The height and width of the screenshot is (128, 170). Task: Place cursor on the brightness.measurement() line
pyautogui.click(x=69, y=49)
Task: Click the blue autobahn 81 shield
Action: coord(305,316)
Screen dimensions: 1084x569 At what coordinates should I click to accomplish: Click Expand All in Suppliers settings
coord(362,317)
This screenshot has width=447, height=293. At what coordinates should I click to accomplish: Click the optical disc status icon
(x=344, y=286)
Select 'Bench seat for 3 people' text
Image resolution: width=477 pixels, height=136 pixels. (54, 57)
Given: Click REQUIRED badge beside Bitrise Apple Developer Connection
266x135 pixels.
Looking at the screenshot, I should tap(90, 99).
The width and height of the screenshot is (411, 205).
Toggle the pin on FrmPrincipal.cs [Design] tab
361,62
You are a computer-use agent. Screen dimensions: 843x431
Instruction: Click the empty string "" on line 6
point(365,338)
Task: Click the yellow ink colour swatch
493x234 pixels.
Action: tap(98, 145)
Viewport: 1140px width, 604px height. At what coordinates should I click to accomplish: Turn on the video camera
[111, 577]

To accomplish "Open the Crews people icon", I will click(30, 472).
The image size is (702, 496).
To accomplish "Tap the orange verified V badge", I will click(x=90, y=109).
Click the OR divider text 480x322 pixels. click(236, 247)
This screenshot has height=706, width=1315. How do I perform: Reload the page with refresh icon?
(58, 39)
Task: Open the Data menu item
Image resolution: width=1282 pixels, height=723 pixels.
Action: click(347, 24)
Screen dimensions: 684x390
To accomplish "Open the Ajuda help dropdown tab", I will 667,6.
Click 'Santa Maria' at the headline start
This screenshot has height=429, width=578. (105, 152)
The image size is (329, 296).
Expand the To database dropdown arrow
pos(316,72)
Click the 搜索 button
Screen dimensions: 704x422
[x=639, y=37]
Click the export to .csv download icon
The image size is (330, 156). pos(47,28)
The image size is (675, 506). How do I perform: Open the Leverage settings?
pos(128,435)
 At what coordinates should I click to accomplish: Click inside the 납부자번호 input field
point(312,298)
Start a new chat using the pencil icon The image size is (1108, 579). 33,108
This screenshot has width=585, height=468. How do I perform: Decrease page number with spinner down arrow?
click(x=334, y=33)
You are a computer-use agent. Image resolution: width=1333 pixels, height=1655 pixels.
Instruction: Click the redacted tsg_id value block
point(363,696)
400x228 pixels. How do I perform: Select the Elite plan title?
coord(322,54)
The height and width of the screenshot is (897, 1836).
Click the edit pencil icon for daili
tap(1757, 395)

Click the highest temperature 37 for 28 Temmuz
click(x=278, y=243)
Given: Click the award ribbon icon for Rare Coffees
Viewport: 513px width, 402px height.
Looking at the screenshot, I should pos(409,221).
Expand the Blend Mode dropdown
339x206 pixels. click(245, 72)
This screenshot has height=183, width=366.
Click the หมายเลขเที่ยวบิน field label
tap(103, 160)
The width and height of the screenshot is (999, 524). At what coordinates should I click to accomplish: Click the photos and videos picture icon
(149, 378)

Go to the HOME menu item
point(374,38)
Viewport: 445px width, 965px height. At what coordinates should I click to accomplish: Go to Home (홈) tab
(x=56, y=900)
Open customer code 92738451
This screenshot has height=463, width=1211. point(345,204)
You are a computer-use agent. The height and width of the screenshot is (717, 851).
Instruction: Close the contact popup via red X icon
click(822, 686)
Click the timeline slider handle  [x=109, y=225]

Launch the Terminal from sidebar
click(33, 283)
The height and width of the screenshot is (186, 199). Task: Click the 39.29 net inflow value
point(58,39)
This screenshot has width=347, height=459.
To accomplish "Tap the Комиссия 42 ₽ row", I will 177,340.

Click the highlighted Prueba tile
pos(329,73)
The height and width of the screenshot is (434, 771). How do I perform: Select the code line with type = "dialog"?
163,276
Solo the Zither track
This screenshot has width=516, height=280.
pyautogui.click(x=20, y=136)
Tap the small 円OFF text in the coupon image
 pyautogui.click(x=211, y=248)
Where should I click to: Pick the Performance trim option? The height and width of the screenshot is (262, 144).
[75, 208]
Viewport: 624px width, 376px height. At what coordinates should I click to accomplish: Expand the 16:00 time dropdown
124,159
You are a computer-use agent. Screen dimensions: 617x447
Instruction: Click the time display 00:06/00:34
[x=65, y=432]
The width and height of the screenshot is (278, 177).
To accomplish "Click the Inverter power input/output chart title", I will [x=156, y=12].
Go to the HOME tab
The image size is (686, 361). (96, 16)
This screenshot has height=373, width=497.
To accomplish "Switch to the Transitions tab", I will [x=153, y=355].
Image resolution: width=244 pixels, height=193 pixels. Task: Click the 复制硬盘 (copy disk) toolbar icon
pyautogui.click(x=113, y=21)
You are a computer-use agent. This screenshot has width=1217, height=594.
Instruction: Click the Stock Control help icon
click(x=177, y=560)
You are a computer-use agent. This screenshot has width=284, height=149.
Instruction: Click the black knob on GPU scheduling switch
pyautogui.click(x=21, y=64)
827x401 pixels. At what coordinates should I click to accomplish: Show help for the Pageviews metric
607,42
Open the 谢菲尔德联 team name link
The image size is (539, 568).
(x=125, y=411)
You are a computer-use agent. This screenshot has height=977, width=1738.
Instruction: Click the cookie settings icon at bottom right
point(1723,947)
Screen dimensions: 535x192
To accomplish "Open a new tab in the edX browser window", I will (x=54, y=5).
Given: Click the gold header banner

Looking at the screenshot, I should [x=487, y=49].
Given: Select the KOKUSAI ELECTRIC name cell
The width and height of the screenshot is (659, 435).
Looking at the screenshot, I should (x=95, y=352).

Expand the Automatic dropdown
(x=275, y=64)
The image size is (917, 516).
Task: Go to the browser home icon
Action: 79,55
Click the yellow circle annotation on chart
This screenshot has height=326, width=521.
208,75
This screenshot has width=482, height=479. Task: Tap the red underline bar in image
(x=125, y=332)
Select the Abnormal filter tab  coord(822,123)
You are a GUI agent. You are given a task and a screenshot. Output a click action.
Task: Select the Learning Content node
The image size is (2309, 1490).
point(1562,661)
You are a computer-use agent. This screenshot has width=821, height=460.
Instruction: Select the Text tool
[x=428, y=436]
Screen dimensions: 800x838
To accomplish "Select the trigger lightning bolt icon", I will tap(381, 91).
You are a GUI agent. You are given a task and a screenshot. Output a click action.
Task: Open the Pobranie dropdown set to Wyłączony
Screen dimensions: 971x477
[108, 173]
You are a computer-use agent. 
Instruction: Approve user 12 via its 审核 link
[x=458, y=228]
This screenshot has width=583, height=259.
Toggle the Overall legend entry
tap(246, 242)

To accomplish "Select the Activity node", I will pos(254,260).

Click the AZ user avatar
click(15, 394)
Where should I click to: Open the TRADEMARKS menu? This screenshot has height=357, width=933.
§ §
▸ **Task goal**:
Repeat the material exactly. Every line should match.

▸ **Expected answer**:
The height and width of the screenshot is (128, 170). Task: Place cursor on the brightness.measurement() line
pyautogui.click(x=69, y=49)
Task: Click the blue autobahn 81 shield
Action: coord(305,316)
Screen dimensions: 1084x569 At what coordinates should I click to accomplish: Click Expand All in Suppliers settings
coord(362,317)
This screenshot has width=447, height=293. At what coordinates should I click to accomplish: Click the optical disc status icon
(x=344, y=286)
Select 'Bench seat for 3 people' text
Image resolution: width=477 pixels, height=136 pixels. (54, 57)
Given: Click REQUIRED badge beside Bitrise Apple Developer Connection
266x135 pixels.
Looking at the screenshot, I should tap(90, 99).
The width and height of the screenshot is (411, 205).
Toggle the pin on FrmPrincipal.cs [Design] tab
361,62
You are a computer-use agent. Screen dimensions: 843x431
Instruction: Click the empty string "" on line 6
point(365,338)
Task: Click the yellow ink colour swatch
493x234 pixels.
Action: tap(98, 145)
Viewport: 1140px width, 604px height. At what coordinates should I click to accomplish: Turn on the video camera
[111, 577]

To accomplish "Open the Crews people icon", I will click(30, 472).
The image size is (702, 496).
To accomplish "Tap the orange verified V badge", I will click(x=90, y=109).
Click the OR divider text 480x322 pixels. click(236, 247)
This screenshot has height=706, width=1315. How do I perform: Reload the page with refresh icon?
(58, 39)
Task: Open the Data menu item
Image resolution: width=1282 pixels, height=723 pixels.
Action: click(347, 24)
Screen dimensions: 684x390
To accomplish "Open the Ajuda help dropdown tab", I will 667,6.
Click 'Santa Maria' at the headline start
This screenshot has height=429, width=578. (105, 152)
The image size is (329, 296).
Expand the To database dropdown arrow
pos(316,72)
Click the 搜索 button
Screen dimensions: 704x422
[x=639, y=37]
Click the export to .csv download icon
The image size is (330, 156). pos(47,28)
The image size is (675, 506). How do I perform: Open the Leverage settings?
pos(128,435)
 At what coordinates should I click to accomplish: Click inside the 납부자번호 input field
point(312,298)
Start a new chat using the pencil icon The image size is (1108, 579). 33,108
This screenshot has width=585, height=468. How do I perform: Decrease page number with spinner down arrow?
click(x=334, y=33)
You are a computer-use agent. Image resolution: width=1333 pixels, height=1655 pixels.
Instruction: Click the redacted tsg_id value block
point(363,696)
400x228 pixels. How do I perform: Select the Elite plan title?
coord(322,54)
The height and width of the screenshot is (897, 1836).
Click the edit pencil icon for daili
tap(1757, 395)

Click the highest temperature 37 for 28 Temmuz
click(x=278, y=243)
Given: Click the award ribbon icon for Rare Coffees
Viewport: 513px width, 402px height.
Looking at the screenshot, I should pos(409,221).
Expand the Blend Mode dropdown
339x206 pixels. click(245, 72)
This screenshot has height=183, width=366.
Click the หมายเลขเที่ยวบิน field label
tap(103, 160)
The width and height of the screenshot is (999, 524). At what coordinates should I click to accomplish: Click the photos and videos picture icon
(149, 378)

Go to the HOME menu item
point(374,38)
Viewport: 445px width, 965px height. At what coordinates should I click to accomplish: Go to Home (홈) tab
(x=56, y=900)
Open customer code 92738451
This screenshot has height=463, width=1211. point(345,204)
You are a computer-use agent. The height and width of the screenshot is (717, 851).
Instruction: Close the contact popup via red X icon
click(822, 686)
Click the timeline slider handle  [x=109, y=225]

Launch the Terminal from sidebar
click(33, 283)
The height and width of the screenshot is (186, 199). Task: Click the 39.29 net inflow value
point(58,39)
This screenshot has width=347, height=459.
To accomplish "Tap the Комиссия 42 ₽ row", I will 177,340.

Click the highlighted Prueba tile
pos(329,73)
The height and width of the screenshot is (434, 771). How do I perform: Select the code line with type = "dialog"?
163,276
Solo the Zither track
This screenshot has width=516, height=280.
pyautogui.click(x=20, y=136)
Tap the small 円OFF text in the coupon image
 pyautogui.click(x=211, y=248)
Where should I click to: Pick the Performance trim option? The height and width of the screenshot is (262, 144).
[75, 208]
Viewport: 624px width, 376px height. At what coordinates should I click to accomplish: Expand the 16:00 time dropdown
124,159
You are a computer-use agent. Screen dimensions: 617x447
Instruction: Click the time display 00:06/00:34
[x=65, y=432]
The width and height of the screenshot is (278, 177).
To accomplish "Click the Inverter power input/output chart title", I will [x=156, y=12].
Go to the HOME tab
The image size is (686, 361). (96, 16)
This screenshot has height=373, width=497.
To accomplish "Switch to the Transitions tab", I will [x=153, y=355].
Image resolution: width=244 pixels, height=193 pixels. Task: Click the 复制硬盘 (copy disk) toolbar icon
pyautogui.click(x=113, y=21)
You are a computer-use agent. This screenshot has width=1217, height=594.
Instruction: Click the Stock Control help icon
click(x=177, y=560)
You are a computer-use agent. This screenshot has width=284, height=149.
Instruction: Click the black knob on GPU scheduling switch
pyautogui.click(x=21, y=64)
827x401 pixels. At what coordinates should I click to accomplish: Show help for the Pageviews metric
607,42
Open the 谢菲尔德联 team name link
The image size is (539, 568).
(x=125, y=411)
You are a computer-use agent. This screenshot has height=977, width=1738.
Instruction: Click the cookie settings icon at bottom right
point(1723,947)
Screen dimensions: 535x192
To accomplish "Open a new tab in the edX browser window", I will (x=54, y=5).
Given: Click the gold header banner

Looking at the screenshot, I should [x=487, y=49].
Given: Select the KOKUSAI ELECTRIC name cell
The width and height of the screenshot is (659, 435).
Looking at the screenshot, I should (x=95, y=352).

Expand the Automatic dropdown
(x=275, y=64)
The image size is (917, 516).
Task: Go to the browser home icon
Action: 79,55
Click the yellow circle annotation on chart
This screenshot has height=326, width=521.
208,75
This screenshot has width=482, height=479. Task: Tap the red underline bar in image
(x=125, y=332)
Select the Abnormal filter tab  coord(822,123)
You are a GUI agent. You are given a task and a screenshot. Output a click action.
Task: Select the Learning Content node
The image size is (2309, 1490).
point(1562,661)
You are a computer-use agent. This screenshot has width=821, height=460.
Instruction: Select the Text tool
[x=428, y=436]
Screen dimensions: 800x838
To accomplish "Select the trigger lightning bolt icon", I will tap(381, 91).
You are a GUI agent. You are given a task and a screenshot. Output a click action.
Task: Open the Pobranie dropdown set to Wyłączony
Screen dimensions: 971x477
[108, 173]
You are a computer-use agent. 
Instruction: Approve user 12 via its 审核 link
[x=458, y=228]
This screenshot has width=583, height=259.
Toggle the Overall legend entry
tap(246, 242)

To accomplish "Select the Activity node", I will pos(254,260).

Click the AZ user avatar
click(15, 394)
Where should I click to: Open the TRADEMARKS menu? This screenshot has height=357, width=933.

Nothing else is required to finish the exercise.